» **Work order**
Please retype, word for word, the line containing "The image size" and every line after it through the end of the records, leaving out all pictures.

Dataset entries:
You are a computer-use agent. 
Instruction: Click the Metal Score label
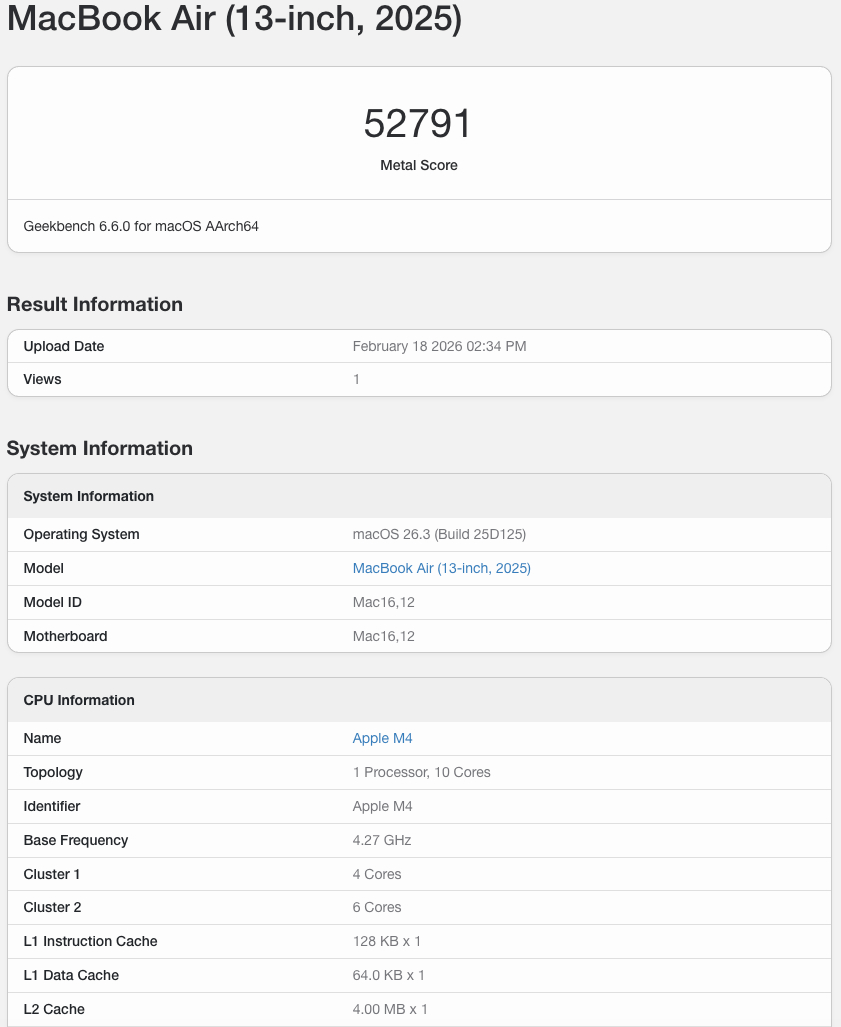418,165
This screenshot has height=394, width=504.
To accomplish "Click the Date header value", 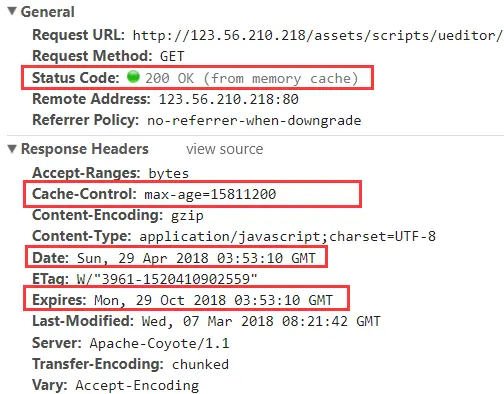I will click(196, 258).
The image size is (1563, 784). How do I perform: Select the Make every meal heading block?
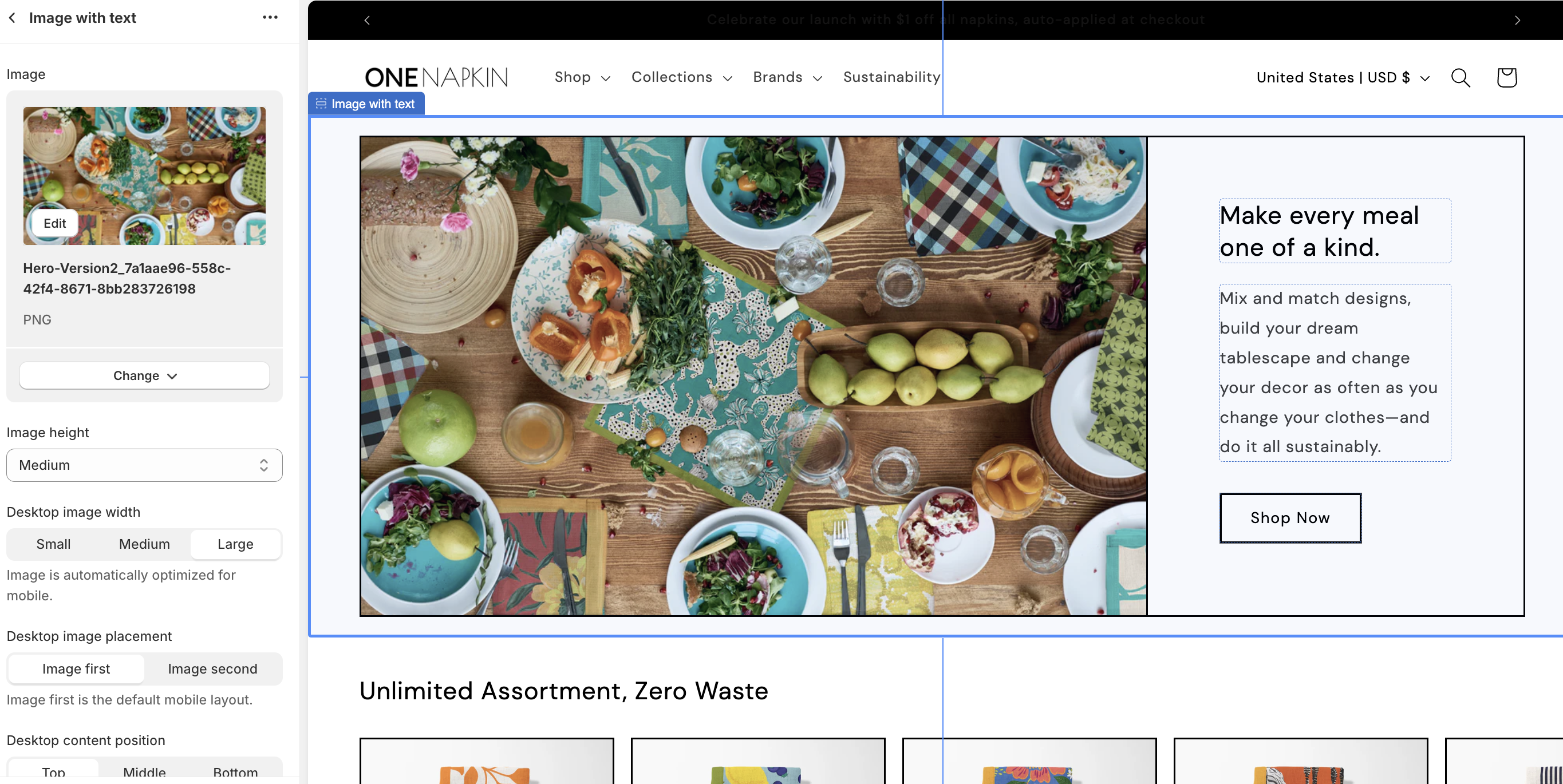[1334, 231]
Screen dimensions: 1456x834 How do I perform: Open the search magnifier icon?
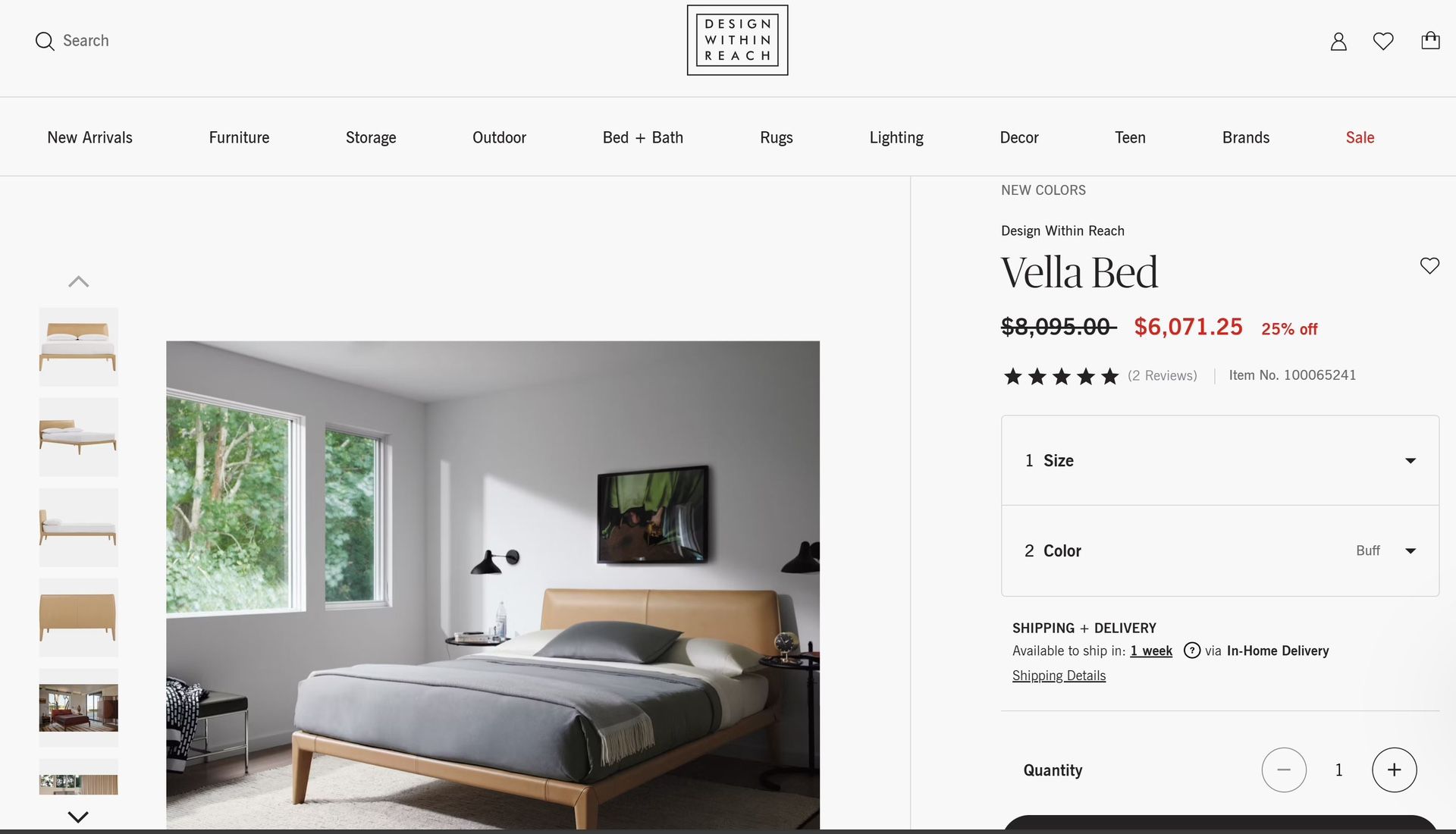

» **Exercise result**
The image size is (1563, 784). How do I perform: Select the Make every meal heading block?
[1334, 231]
Screen dimensions: 1456x834 How do I perform: Open the search magnifier icon?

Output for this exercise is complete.